Editor’s Note: This is the first in a three-day series highlighting the candidates for the presidency of the Minnesota Student Association. Elections for all MSA positions will take place April 23-24.

When MSA presidential candidate Corey Donovan and his running mate Kiaora Bohlool talk about being a team, they take it to the extreme.
“We finish our sentences for each other,” Donovan joked as Bohlool laughed in agreement.
The pair agrees that filling the top spots of one of the undergraduate student body’s largest advocacy groups means working as a team, not only with one another, but with all the students they represent.
“We want to be more than a team of two,” Donovan said. “We want to be a team of young leaders that are going to make a difference next year and are going to change MSA.”
Donovan and Bohlool said that the biggest change they would like to see in the organization is that it become more accessible and welcoming to all students. Each of this year’s candidates in the three-ticket race have noted that a large number of students don’t care — or know — about MSA and what it can do for students.
“Probably the number one problem with MSA is that it’s unknown and unaccessible,” Donovan said.
The pair plans to encourage more students to use the group as a resource for making changes on campus. The two have said they are waiting to set any specific goals until next year’s student body brings forward issues it wants to pursue.
“We’re not going to define the issues for the students,” Bohlool said. “We’re going to have the students help us define the issues with them. We believe in (the students), and we want to include everyone in our vision, not meaning Corey and my vision, but everyone’s vision for the University.”
If elected, Donovan said next year he and Bohlool will ask that other campus groups participate in the MSA Forums, which are generally held every other week in the same room in Coffman Memorial Union, by helping host the meetings in locations all over campus.
Location will not be the only difference in the forum format if Donovan and Bohlool have anything to say about it. Donovan said that he and Bohlool will work together in every aspect of the job, unlike this year’s MSA president, Helen Phin, and Vice President Eric Hanson, who he said have maintained their positions as two distinctly different roles.
“We both want to motivate people, and we both want to keep up those positive attitudes,” Bohlool said. “But then we also want to get the work done together.”
To that end, Donovan said that when the two decided to run as one ticket, they agreed that they needed to feel confident that they could each cover both the presidential and vice presidential duties.
“The most difficult decision was deciding who was going to be president and vice president, so we decided to run together,” Donovan said.
Both Donovan and Bohlool are senators in MSA. Bohlool, who is a junior in the College of Liberal Arts and a double major in broadcast journalism and theatre, joined the organization as an at-large representative during her freshman year.

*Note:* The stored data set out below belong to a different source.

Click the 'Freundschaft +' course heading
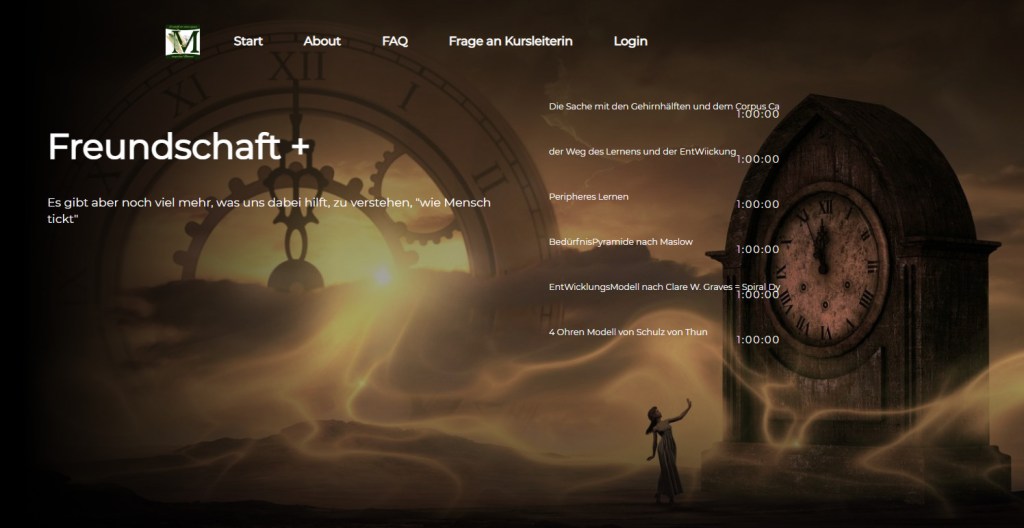 pyautogui.click(x=179, y=146)
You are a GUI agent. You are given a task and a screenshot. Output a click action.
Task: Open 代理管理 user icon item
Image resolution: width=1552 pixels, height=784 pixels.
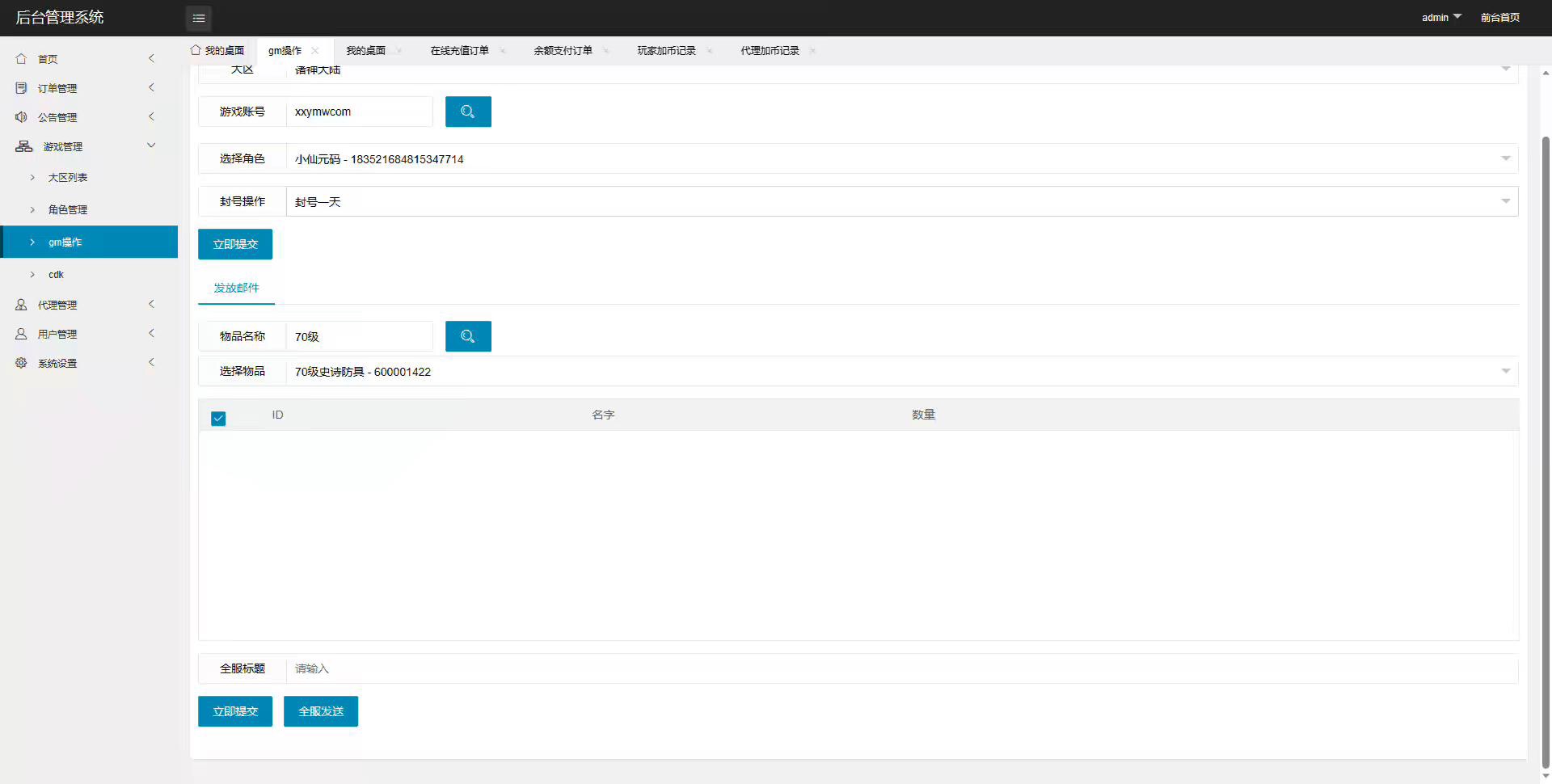[21, 305]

Donovan, a CLA junior and a political science major, joined MSA this year as a senator and the chairman of the group’s academic affairs committee.
Bohlool, who was born and grew up in Hawaii, said she came to the University because her parents had spoken highly of their time on campus — her mother received her master’s degree and her father earned his doctorate here.
“I really wanted to get people involved in a big school, to get to know a bunch of people,” Bohlool said. “And that’s what this place has given me. It’s one of the best choices I’ve made.”
Donovan, who grew up in nearby Cottage Grove, said that he always knew he would go to the University.
“I just knew I was going to come here; it didn’t matter. It was the only place I applied,” he said.
The two have developed their sense of leadership in several campus organizations. Donovan was in the University’s first Residential College groups and went on to become a junior mentor in the program. He is also a New Student Weekend counselor, a member of the Coffman Board of Governors and a student recruiter for the Gophers football team.
Bohlool has been featured in several University radio advertisements with prominent alumni, such as Kevin McHale. She also belongs to several organizations, including Alpha Chi Omega sorority, Crisis Point Theatre and the University Office of Admission’s ambassadors program.